PROBLEMS AND TASKS -
1. Could you reproduce every line of the listing below word for word?
2. Could you pick up the passage on conservatism and Buckley's novel after its final sentence and carry it forward?

TEXT TO READ -
◇ ◇ ◇ ◇ ◇ ◇ ◇

Similarly, one of the chief virtues of conservatism as opposed to radicalism (even the libertarian kind of radicalism, which I like) is that it recognizes (or at least is supposed to) that the world cannot be remade from scratch just because someone comes up with a fantastic idea for how things “ought to be.” That is not to say — as non-ideological people all too often do — that because some course of action would be a big departure from current practice, it ought not even to be attempted or used as a measure of real-world progress. It just means that to get to There, you have absolutely no choice — none — but to start from Here, no matter how much you despise Here.
So, much that now appears “inevitable” in retrospect — solidified in our minds as it is by post hoc narrative retellings — could have gone quite differently. You might never have met your spouse if you’d gone back for that second drink at the party, despite what the romantics tell you — and the conservative movement, for good or ill, might well have been dominated by the anti-Communist conspiracy theorists of the John Birch Society or the libertarians associated with Ayn Rand had things gone differently in the early 60s, as Buckley reminds us in his novel Getting Things Right, in which the Society, Rand, Buckley himself, and numerous other real-world political figures play roles big and small, held together by the fictional romance of an assistant to Robert Welch (founder of the John Birch Society) and an assistant to Barbara Branden (a member of the Rand circle).

◇ ◇ ◇ ◇ ◇ ◇ ◇

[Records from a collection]
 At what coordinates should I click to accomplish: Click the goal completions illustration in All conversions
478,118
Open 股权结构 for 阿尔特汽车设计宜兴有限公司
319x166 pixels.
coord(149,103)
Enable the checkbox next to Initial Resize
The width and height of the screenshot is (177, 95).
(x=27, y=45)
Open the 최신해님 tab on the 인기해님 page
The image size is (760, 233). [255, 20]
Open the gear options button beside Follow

◇ ◇ ◇ ◇ ◇ ◇ ◇

RESPONSES PER TASK -
1.
 At what coordinates should I click to accomplish: Click the goal completions illustration in All conversions
478,118
Open 股权结构 for 阿尔特汽车设计宜兴有限公司
319x166 pixels.
coord(149,103)
Enable the checkbox next to Initial Resize
The width and height of the screenshot is (177, 95).
(x=27, y=45)
Open the 최신해님 tab on the 인기해님 page
The image size is (760, 233). [255, 20]
Open the gear options button beside Follow

2.
For people uninterested in political history, this novel might just seem like a bunch of odd anecdotes strung together, filled with unfamiliar names. For the rest of us, this is ideological crack of the finest quality.
Even if, as is entirely likely, Buckley used a ghostwriter and young researchers more eager than he to dig up details about Rand and company, the novel suggests just how seriously he took his rivals for leadership of the movement. I’ve often heard about Buckley reading the Birchers and Randians out of the movement, but this novel makes clear that was no casual, high-handed, or dismissive move — it was, or certainly seemed at the time, a tactical necessity for holding together the Goldwater campaign coalition, the watershed event that made conservatism the dominant force (it wasn’t always) within the Republican Party.
From the novel, too, one gets the impression that if other conservatives thought they could do without Rand, it wasn’t because they didn’t understand or didn’t care about her radical anti-statism but because at that time, all conservatives took it for granted that the good guys would fight against Communism abroad and creeping socialism at home. Why add Bircher conspiracy theories or divisive anti-altruist atheism to the mix when everyone, in essence, was already a libertarian, more or less?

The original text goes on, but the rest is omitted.